Supplied text:
::::

Frances T. Farenthold, Liberal Force in Texas and Beyond, Dies at 94
Known as Sissy, she was an advocate for racial parity and women’s rights, and her name was placed in nomination for the vice presidency in 1972. Tragedy trailed her.,
The year was 1968, the place Corpus Christi, Texas. The scene was a victory party for a Democratic candidate, elected to the Texas House of Representatives the night before.
At the party, a man approached Frances T. Farenthold, a prominent local resident.
“Mrs. Farenthold,” he said, “I had the pleasure of voting for your husband yesterday.”
“Thank you very much,” she replied. “But I think you’ll discover that you voted for me.”
“Well, hell,” the man said, “if I’d known that, I never would have voted for you.”
Ms. Farenthold, a politician, feminist, lawyer and human-rights advocate who died at 94 on Sunday at her home in Houston, became quite accustomed to incredulity on her election and long afterward during her half-century on the national stage.
The victory that night of Ms. Farenthold, widely known by the childhood nickname Sissy, had been no small trick. On her election, she became the only woman in the 150-member chamber and one of just two in the Texas legislature. (The other, in the State Senate, was the Democrat Barbara Jordan, the eloquent Black lawyer who went on to serve in the United States House of Representatives from 1973 to 1979.)
Throughout her career, Ms. Farenthold met with casual condescension — the news media perennially described her as a mother of four — and overt discrimination: As a legislator she was shut out of committee meetings held at an all-male private club in Austin.
Yet during her two terms in the Texas House, from 1969 to 1973, she helped improve legislative transparency in the wake of a government stock-fraud scandal and spearheaded the passage of a state equal rights amendment.
She would earn renown far beyond her state, becoming, The Texas Observer wrote in 2007, “a near-cult symbol of the Texas that might be.”
Ms. Farenthold was a two-time candidate for the Texas governorship, the first chairwoman of the National Women’s Political Caucus, a college president and a nominee for the vice presidency of the United States a dozen years before Geraldine A. Ferraro became the first to be chosen for that office by a major party.
In 1975, a Newspaper Enterprise Association panel named Ms. Farenthold one of the 50 most influential women in America, along with Coretta Scott King; Gloria Steinem; Katharine Graham, the publisher of The Washington Post; and the congresswomen Bella Abzug and Shirley Chisholm.

::::

Stored data:
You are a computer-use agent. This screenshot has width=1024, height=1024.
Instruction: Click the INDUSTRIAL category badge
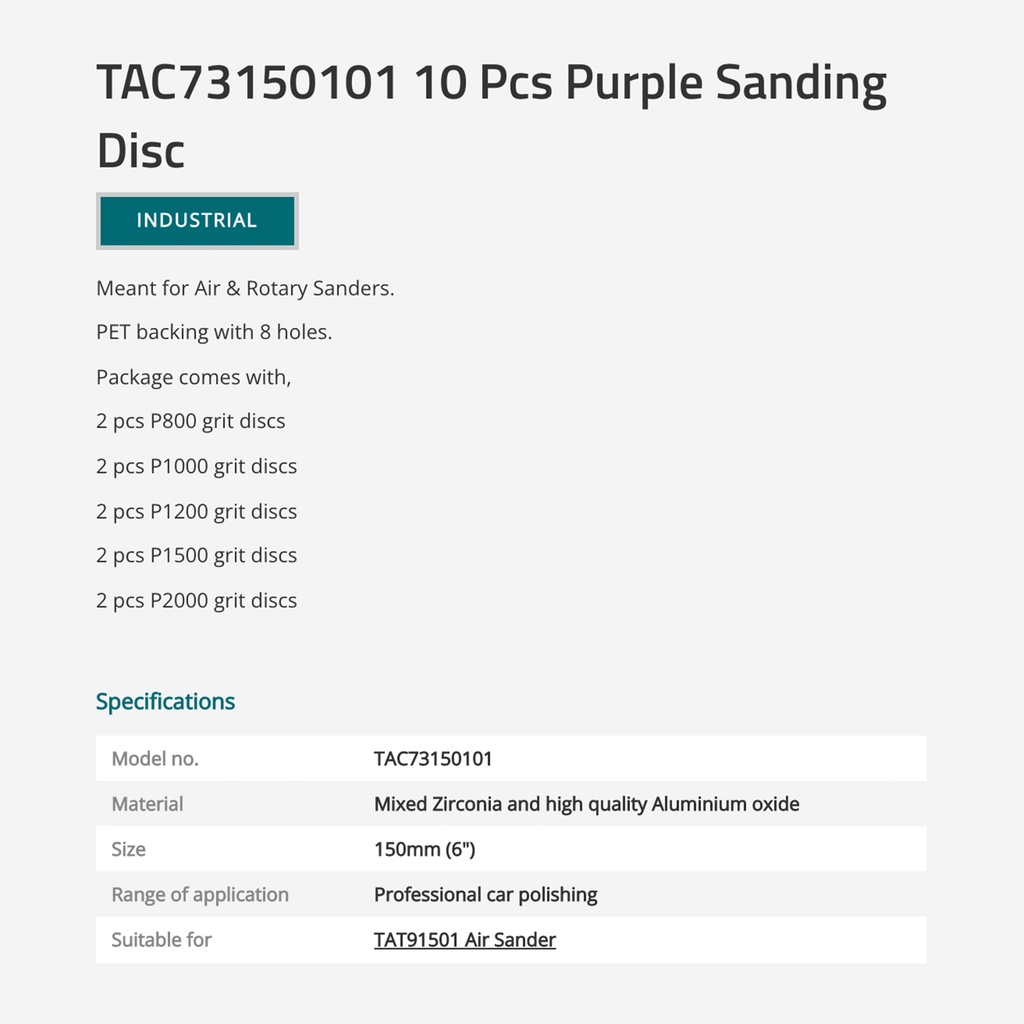pos(197,221)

::::

Problem set:
• a. Answer these about the Farenthold obituary, one answer per line:
(i) In what year and city was the victory party held?
(ii) How many members did the Texas House chamber have when she was elected?
(iii) Which organization's panel named her one of the 50 most influential women in America in 1975?
• b. Copy out the passage of the Farenthold obituary between "Throughout her career, Ms." and "equal rights amendment.", inclusive, word for word.

Answers to the problems:
• a.
(i) 1968, Corpus Christi, Texas
(ii) 150
(iii) The Newspaper Enterprise Association

• b.
Throughout her career, Ms. Farenthold met with casual condescension — the news media perennially described her as a mother of four — and overt discrimination: As a legislator she was shut out of committee meetings held at an all-male private club in Austin.
Yet during her two terms in the Texas House, from 1969 to 1973, she helped improve legislative transparency in the wake of a government stock-fraud scandal and spearheaded the passage of a state equal rights amendment.